OpenAI and Ive pitch IO devices in nearly identical terms: discreet buds that melt into daily life and summon ChatGPT on command. If both products reach the market, analysts expect a marketing shootout reminiscent of the early smartphone wars—only this time, the entire interface is verbal. With Amazon, Humane, Rabbit, and Meta all chasing “Invisible AI,” any delay could cost the first mover mindshare.

Corporate Reshuffle Complicates Matters

Behind the scenes, OpenAI is rewriting its charter. The nonprofit’s board voted in February to transition to a public benefit corporation, issuing ordinary shares while giving nonprofit trustees super-voting rights. The goal is to raise billions without letting outside investors steer the mission. Critics counter that dual-class structures entrench insiders and muddy accountability—concerns now magnified by the emergence of new IP risks.

The restructuring also raises a practical question: which entity—nonprofit or PBC—faces liability in the iyO suit? Legal experts say the answer could shape the scope of discovery and damages, further complicating settlement talks.

What Happens Next?

Judge Thompson said she would rule “promptly” on the restraining order request, signaling a decision within weeks. If she bars the “IO” mark, OpenAI may need an emergency rebrand before holiday-season hype ramps up. That could push hardware timelines into 2026 and dent investor confidence in OpenAI’s hardware pivot.

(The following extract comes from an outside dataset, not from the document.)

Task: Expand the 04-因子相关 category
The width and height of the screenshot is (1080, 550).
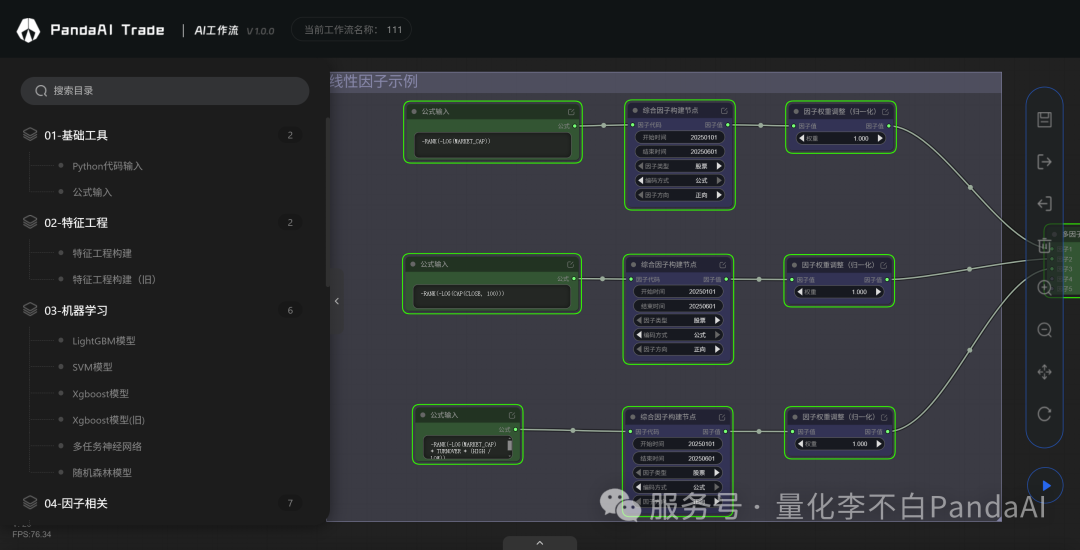Action: [75, 503]
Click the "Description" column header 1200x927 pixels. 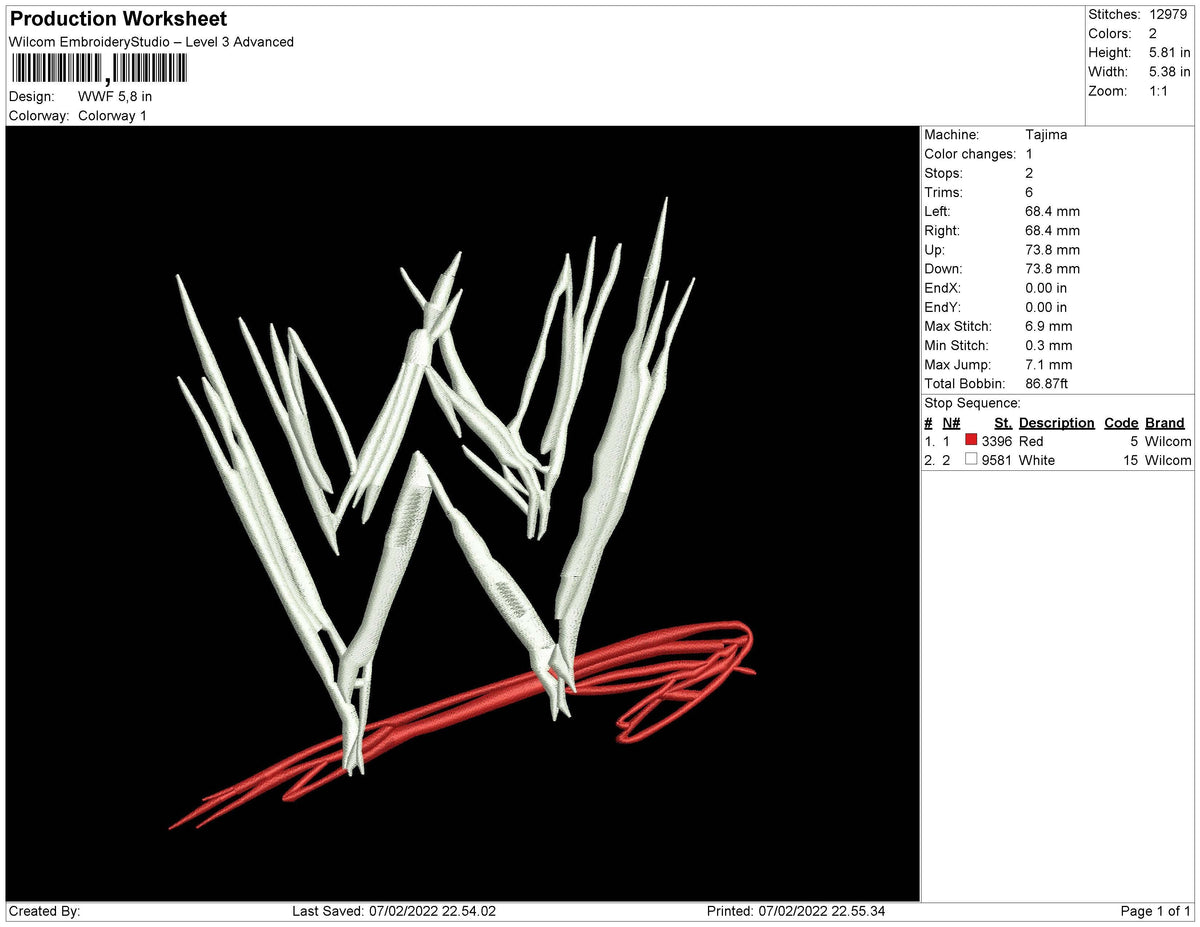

iyO, meanwhile, must prove it can scale production and ship before Giants steamrolls its head start. Venture backers whisper about a C-round that could top $300 million if the startup wins a clear path to market—or a lucrative settlement. Whatever the outcome, the fight underscores how two vowels can spark a billion-dollar brawl when the voice wears the crown.

Key Takeaways:

  • A federal court order forced OpenAI to scrub all IO branding from its website on June 22, 2025, while a trademark suit with iyO Inc. proceeds.
  • iyO says OpenAI has known about its brand since 2022 and is “willfully” infringing a registered mark, while OpenAI argues the letters are generic.
  • The disputed $6.5 billion IO acquisition, announced in May, remains on the books but faces fresh uncertainty.
  • Judge Trina L. Thompson is weighing a temporary ban on OpenAI’s use of “IO,” a ruling that could derail product launch plans.
  • Both companies target the same market for screen-less, voice-activated AI wearables, raising the stakes for first-mover advantage.
  • OpenAI’s shift to a public-benefit corporation introduces governance complexities that may impact who bears liability and how investors respond.